#### [Data for analysis]

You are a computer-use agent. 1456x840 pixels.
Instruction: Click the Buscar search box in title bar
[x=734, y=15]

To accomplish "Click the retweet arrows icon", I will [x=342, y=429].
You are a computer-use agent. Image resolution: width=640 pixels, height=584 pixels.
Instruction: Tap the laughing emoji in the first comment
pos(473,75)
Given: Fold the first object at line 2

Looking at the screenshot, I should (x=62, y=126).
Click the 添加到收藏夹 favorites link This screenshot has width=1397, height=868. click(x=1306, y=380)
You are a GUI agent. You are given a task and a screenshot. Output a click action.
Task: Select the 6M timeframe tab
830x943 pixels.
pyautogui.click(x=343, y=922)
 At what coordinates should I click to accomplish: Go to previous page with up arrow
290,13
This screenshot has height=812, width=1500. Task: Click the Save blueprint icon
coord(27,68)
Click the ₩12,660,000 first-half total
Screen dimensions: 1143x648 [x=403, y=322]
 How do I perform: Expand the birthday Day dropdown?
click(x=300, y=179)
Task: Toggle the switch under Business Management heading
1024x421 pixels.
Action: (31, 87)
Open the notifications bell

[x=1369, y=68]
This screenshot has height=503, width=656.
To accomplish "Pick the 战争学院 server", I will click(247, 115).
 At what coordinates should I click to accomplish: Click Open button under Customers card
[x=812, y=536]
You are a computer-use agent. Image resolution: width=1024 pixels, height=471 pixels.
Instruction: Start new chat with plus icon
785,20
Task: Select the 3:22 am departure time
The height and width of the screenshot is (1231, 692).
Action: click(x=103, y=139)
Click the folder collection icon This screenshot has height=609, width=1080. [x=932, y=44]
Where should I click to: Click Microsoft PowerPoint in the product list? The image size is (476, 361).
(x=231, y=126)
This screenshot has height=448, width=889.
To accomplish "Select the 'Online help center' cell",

#### [About this exercise]
Return every entry above with nothing altered.

#### [Output for this task]
You are a computer-use agent. 1456x840 pixels.
Instruction: Click the Buscar search box in title bar
[x=734, y=15]

To accomplish "Click the retweet arrows icon", I will [x=342, y=429].
You are a computer-use agent. Image resolution: width=640 pixels, height=584 pixels.
Instruction: Tap the laughing emoji in the first comment
pos(473,75)
Given: Fold the first object at line 2

Looking at the screenshot, I should (x=62, y=126).
Click the 添加到收藏夹 favorites link This screenshot has width=1397, height=868. click(x=1306, y=380)
You are a GUI agent. You are given a task and a screenshot. Output a click action.
Task: Select the 6M timeframe tab
830x943 pixels.
pyautogui.click(x=343, y=922)
 At what coordinates should I click to accomplish: Go to previous page with up arrow
290,13
This screenshot has height=812, width=1500. Task: Click the Save blueprint icon
coord(27,68)
Click the ₩12,660,000 first-half total
Screen dimensions: 1143x648 [x=403, y=322]
 How do I perform: Expand the birthday Day dropdown?
click(x=300, y=179)
Task: Toggle the switch under Business Management heading
1024x421 pixels.
Action: (31, 87)
Open the notifications bell

[x=1369, y=68]
This screenshot has height=503, width=656.
To accomplish "Pick the 战争学院 server", I will click(247, 115).
 At what coordinates should I click to accomplish: Click Open button under Customers card
[x=812, y=536]
You are a computer-use agent. Image resolution: width=1024 pixels, height=471 pixels.
Instruction: Start new chat with plus icon
785,20
Task: Select the 3:22 am departure time
The height and width of the screenshot is (1231, 692).
Action: click(x=103, y=139)
Click the folder collection icon This screenshot has height=609, width=1080. [x=932, y=44]
Where should I click to: Click Microsoft PowerPoint in the product list? The image size is (476, 361).
(x=231, y=126)
This screenshot has height=448, width=889.
To accomplish "Select the 'Online help center' cell",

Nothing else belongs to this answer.